Rimasi incantato dal film di quella sera ed è forse a questa storia di amore e morte che devo ricondurre varie delle mie fissazioni cinefile, su tutte quella per le ambientazioni urbane notturne, degradate e battute incessantemente da una pioggia sporca, che ricorrono in numerosi dei miei film preferiti.
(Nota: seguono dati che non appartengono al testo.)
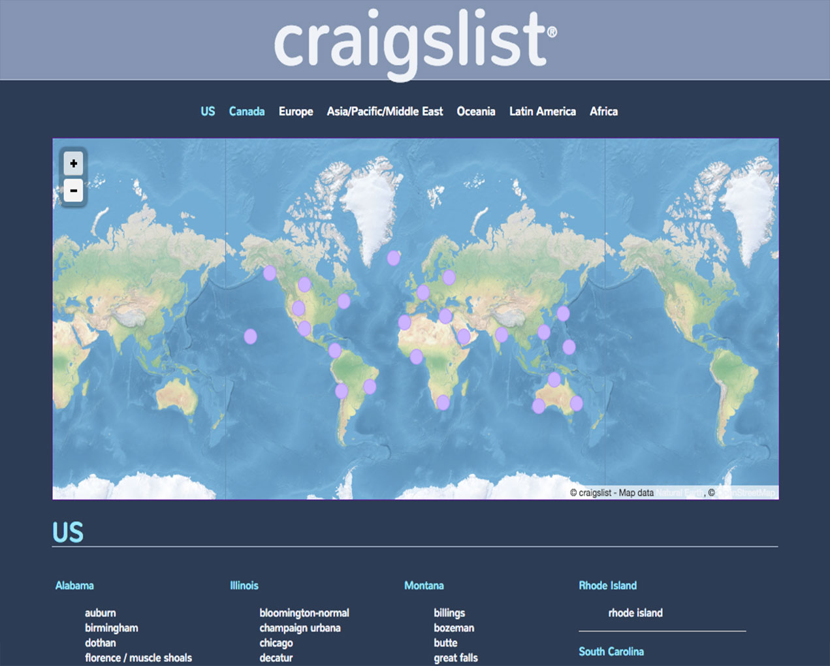Switch to the Oceania tab
This screenshot has height=666, width=830.
point(476,111)
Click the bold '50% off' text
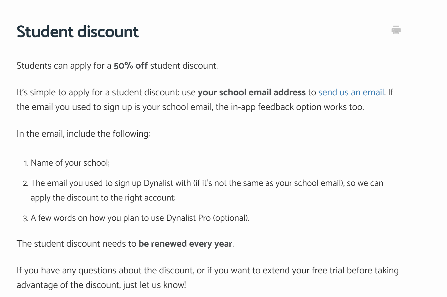 click(x=131, y=66)
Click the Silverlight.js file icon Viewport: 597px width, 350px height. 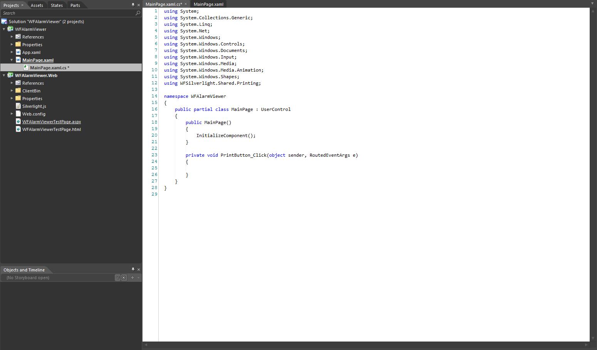click(18, 106)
Per chi è cresciuto negli Anni Novanta e Duemila Il Corvo faceva parte di quel canone dei film di culto che ogni adolescente con anche solo una vaga vena goth doveva aver visto. La pellicola di Alex Proyas sembrava essere fatta su misura per divenire iconica. Una messa in scena estetizzante a metà tra la distopia urbana e il sogno gotico, una storia che mescolava in dosi letali per adolescenti malinconici romanticismo e disperazione, sequenze d’azione che strizzavano l’occhio al cinema di Hong Kong e la marea di citazioni buone per ogni situazione. A suggellare lo status di film maledetto c’era stata poi la tragica morte sul set di Brandon Lee.
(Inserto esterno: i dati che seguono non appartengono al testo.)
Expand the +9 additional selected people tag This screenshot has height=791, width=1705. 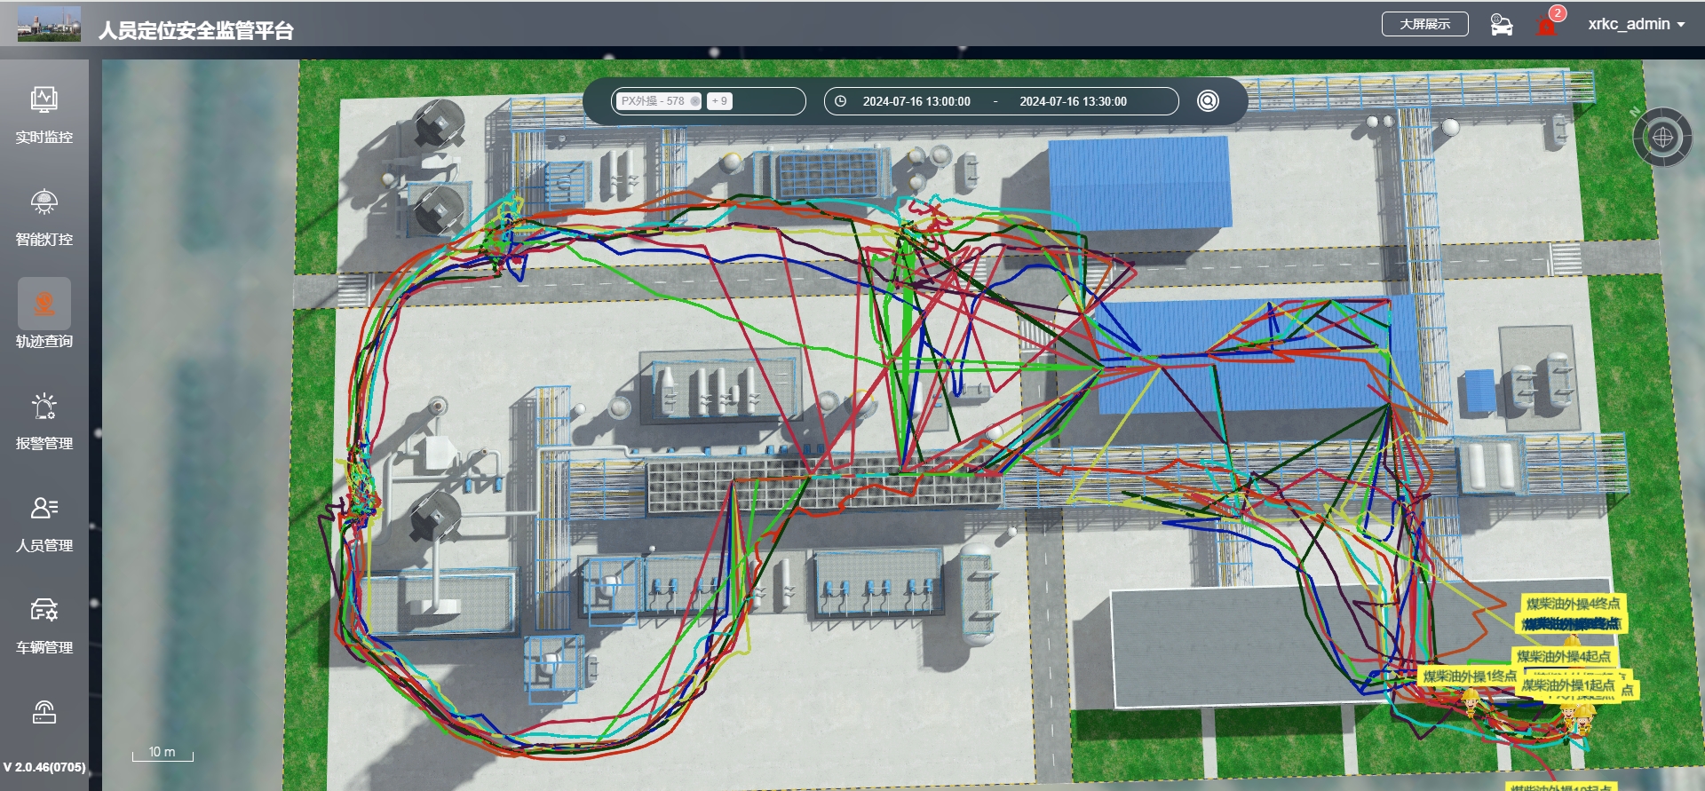719,101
In quegli anni Il Corvo era onnipresente, ubiquo. Su una panchina del parco pubblico davanti a casa mia, vergata con uniposca nero, una scritta recitava, “le case bruciano, le persone muoiono ma il vero amore è per sempre.”  Ad ogni festa di Carnevale potevi essere sicuro che ci sarebbero stati almeno tre ragazzini con in faccia il make-up che Lee sfoggiava nel film (ruolo poi passato al Joker di Heath Ledger). Su un muro della mia aula di liceo qualcuno aveva scritto “Non può piovere per sempre” e qualcun’altro sotto gli aveva risposto “Infatti oggi grandina”.
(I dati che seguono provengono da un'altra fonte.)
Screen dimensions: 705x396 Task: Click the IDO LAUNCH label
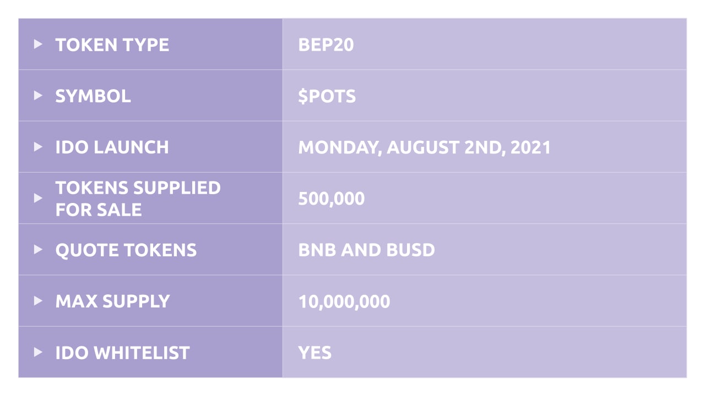112,147
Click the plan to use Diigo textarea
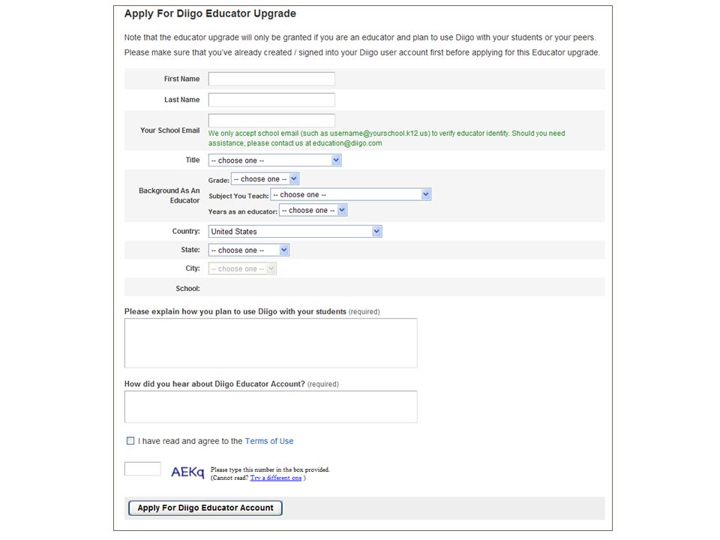The height and width of the screenshot is (540, 720). pos(271,343)
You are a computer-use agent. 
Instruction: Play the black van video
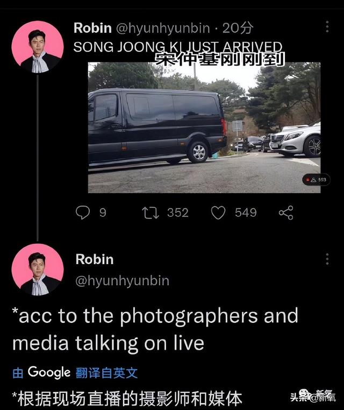204,128
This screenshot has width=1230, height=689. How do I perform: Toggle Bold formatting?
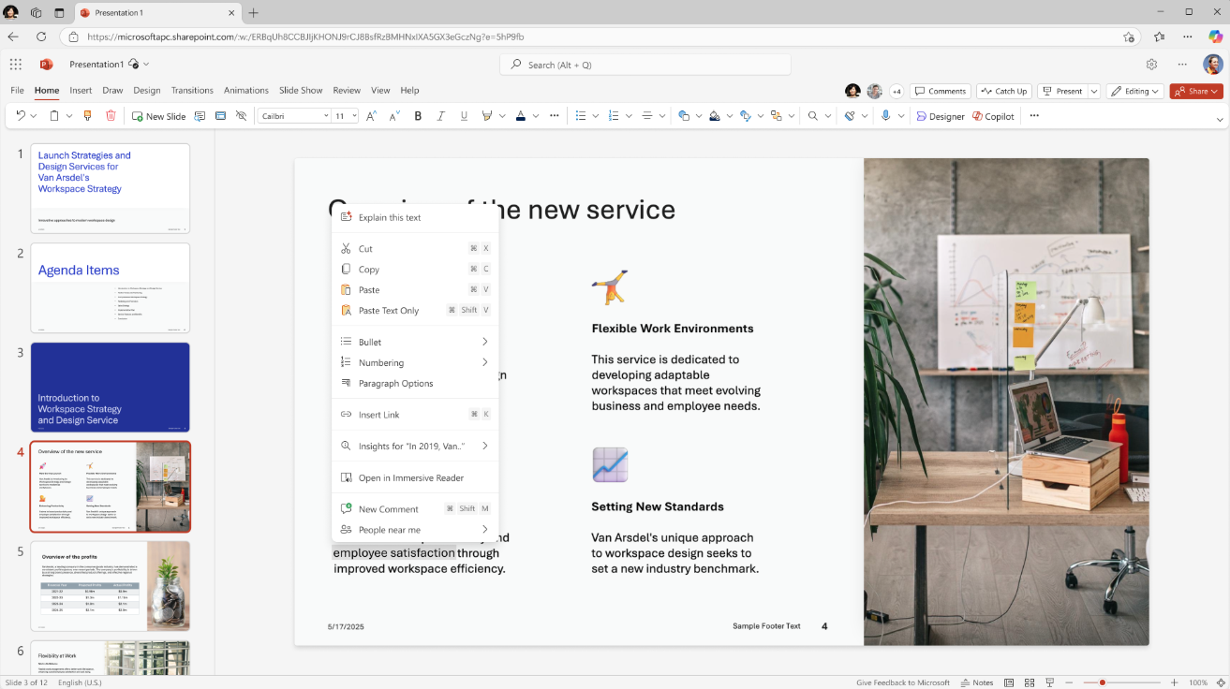coord(418,116)
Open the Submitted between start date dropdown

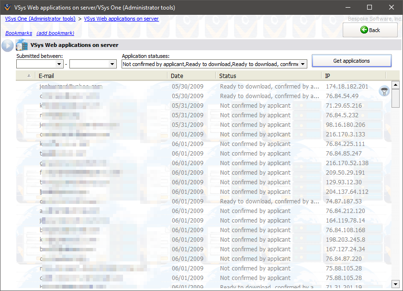pyautogui.click(x=59, y=64)
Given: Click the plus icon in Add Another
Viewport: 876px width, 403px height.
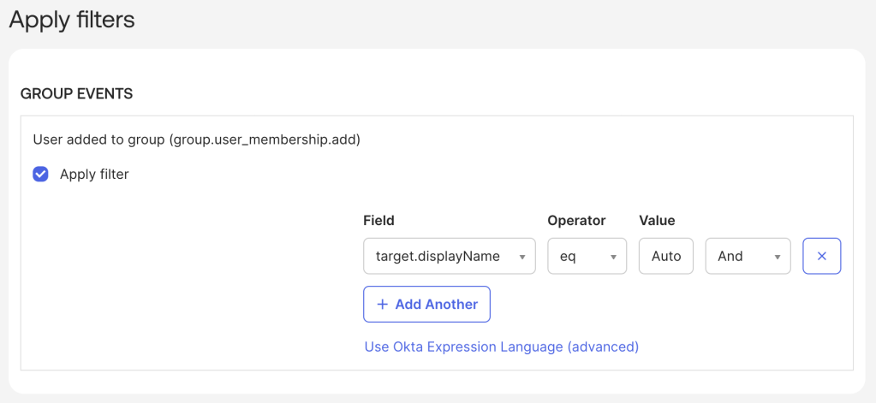Looking at the screenshot, I should (382, 305).
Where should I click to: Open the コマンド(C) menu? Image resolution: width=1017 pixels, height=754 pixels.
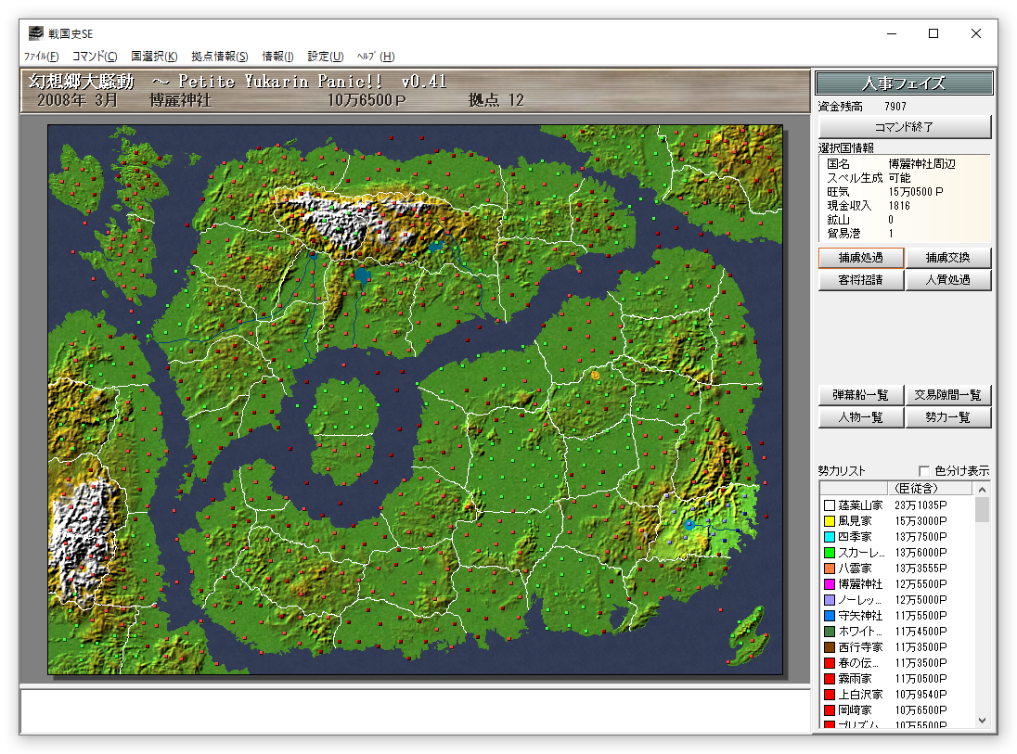95,57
Ero proprio in quegli anni inquieti, in cui si vive ogni emozione in maniera apocalittica, eccessiva (e guardandosi indietro, da adulti, spesso patetica) che ebbi il mio secondo incontro con il Corvo. Cercando un regalo per un amica in libreria mi imbattei nella versione in volume del fumetto originale di James O’Barr. Lo comprai e lo divorai. A fine lettura ero scombussolato e scosso. Questo non era il personaggio portato sullo schermo da Proyas e Lee, non era il personaggio che conoscevo. Era qualcosa di simile ma allo stesso tempo drasticamente diverso. E disturbante. Regalai a malincuore il volume e ho dovuto aspettare una decina d’anni prima che mi capitasse di rileggerlo.

Come già detto Il Corvo di O’Barr si muove lungo lo stesso schema narrativo della sua controparte cinematografica. Anche qui abbiamo una giovane coppia massacrata da un gruppo di balordi. Un ragazzo che torna dal mondo dei morti per fare giustizia. La lunga e metodica mattanza dei cattivi e una città in disfacimento sullo sfondo. Ma dove il Corvo cinematografico è in fin dei conti una favola dark, il Corvo a fumetti è una discesa nell’abisso senza fondo della disperazione, del lutto, dell’odio. La trama procede lineare ma non sono tanto gli eventi e l’intreccio a colpire quanto la complessità e la violenza delle emozioni che O’Barr riesce a trasmettere al lettore. La storia che si dipana lungo le pagine a tratti sembra mutare ora in un flusso di coscienza, ora in una fantasia distruttiva e autodistruttiva.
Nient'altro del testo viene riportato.